Dansby does missions in Ethiopia

Published 12:00 am Friday, December 10, 2010

Shown are Jennifer Dansby and brother, Bill Smith of San Diego.

In today’s world, messages are sent almost instantaneously, but local resident Jennifer Dansby traveled thousands of miles to deliver a message of hope and health to the people of Ethiopia.

“My brother has been to Ethiopia three times, and he wanted me to go with him,” she said. “I really have a heart for missions, so I was happy to go.”

The trip Dansby and her brother, Bill Smith, participated in was a medical missions trip, through “e3partners,” who work to evangelize, equip and enlarge. The group left Oct. 27 and returned Nov. 8.

During her nearly two-week mission trip, Dansby along with 13 others, including three doctors and two nurses, saw patients and promoted AIDS awareness.

“We use a ‘hope cube,’ which explains things such as how to keep from getting (AIDS) and if you have it what you can do,” she said. “We also shared an “EvangeCube,” which includes a plan of salvation from creation to giving your heart to Christ to going to heaven one day.”

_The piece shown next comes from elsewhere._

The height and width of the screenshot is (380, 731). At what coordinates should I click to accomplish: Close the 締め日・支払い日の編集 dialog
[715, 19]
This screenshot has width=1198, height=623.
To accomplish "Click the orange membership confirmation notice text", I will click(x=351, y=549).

Dansby said the AIDS awareness is very important because “the people are perishing from AIDS.”

In fact, USAID, predicts that about 1.1 million Ethiopians are living with HIV.

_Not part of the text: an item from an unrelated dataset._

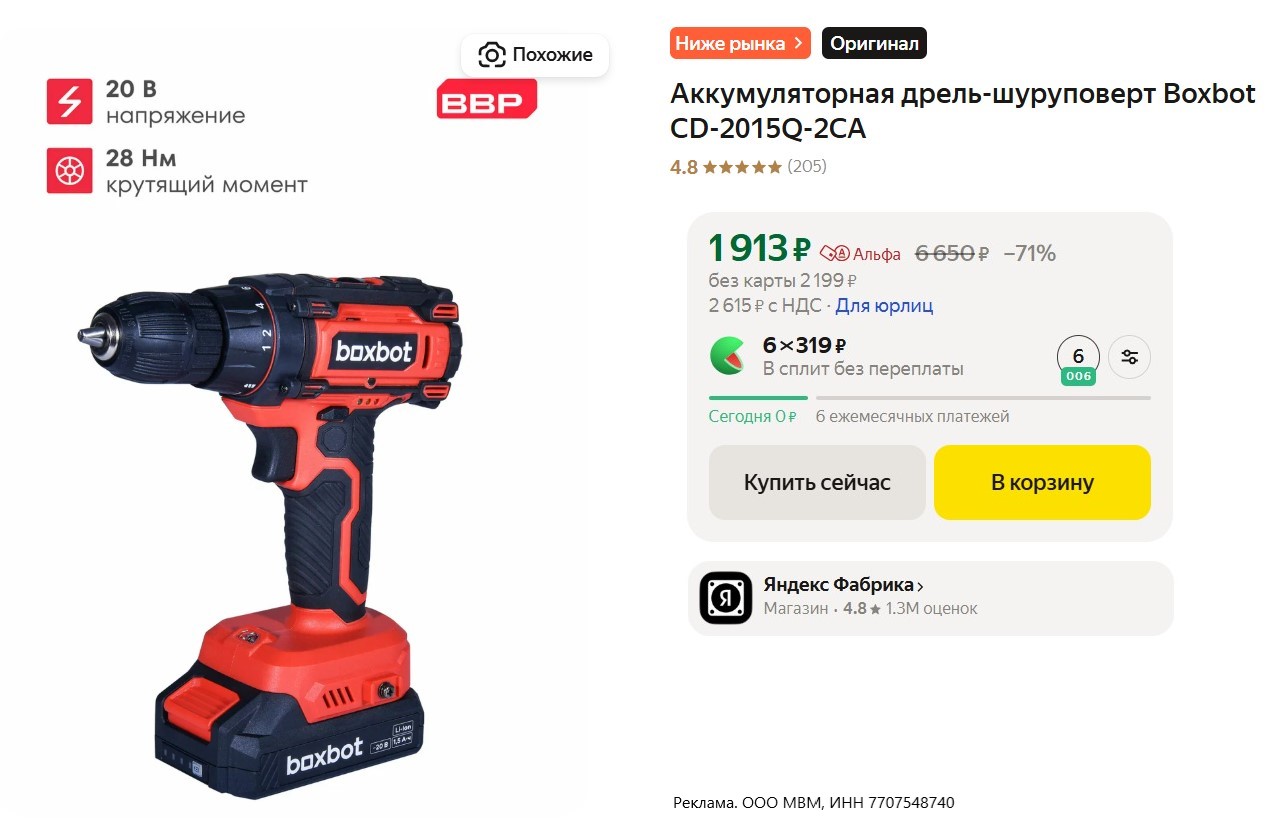Viewport: 1274px width, 824px height.
Task: Click the 4.8 star rating
Action: (x=726, y=167)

The epidemic affects all ages in Ethiopia.

Dansby said she saw an 18-month-old baby who had fungus all over its head.

“The doctor said the baby probably had AIDS, but the mother said she had been tested and didn’t have it,” she said.

Dansby said the Ethiopian government is working to educate the people about AIDS, but “it’s still a death sentence” for many.

“It’s the modern-day leprosy,” she said.

In addition, Dansby and the other missionaries taught the Ethiopians simple hygiene tips.

“In the villages, we taught hand washing and tooth brushing,” she said. “Another lady taught them about eye health because eye disease is a big problem there.”

Dansby said she was able to minister to some of the people, and kept a running list of those who received salvation.

“There were 30 of them,” she said.

Dansby said she learned a lot from the Ethiopians.

“The Ethiopians do not consider themselves African,” she said. “They’ve never been conquered, and have always been an independent state.”

Dansby said that translators helped them deliver their messages to the people.

“They have 98 languages that are spoken there,” she said. “Most of the time, it has to be translated three times.”

Dansby said throughout the nearly two weeks, missionaries get to know and love their translators.

“The white people from American draw the crowds,” she said. “But we need the translators to get the message out.”

Dansby said she’d go back to Ethiopia “in a minute.”

“I left a piece of my heart in Ethiopia,” she said. “The people are very loving. They appreciate anything you do for them.”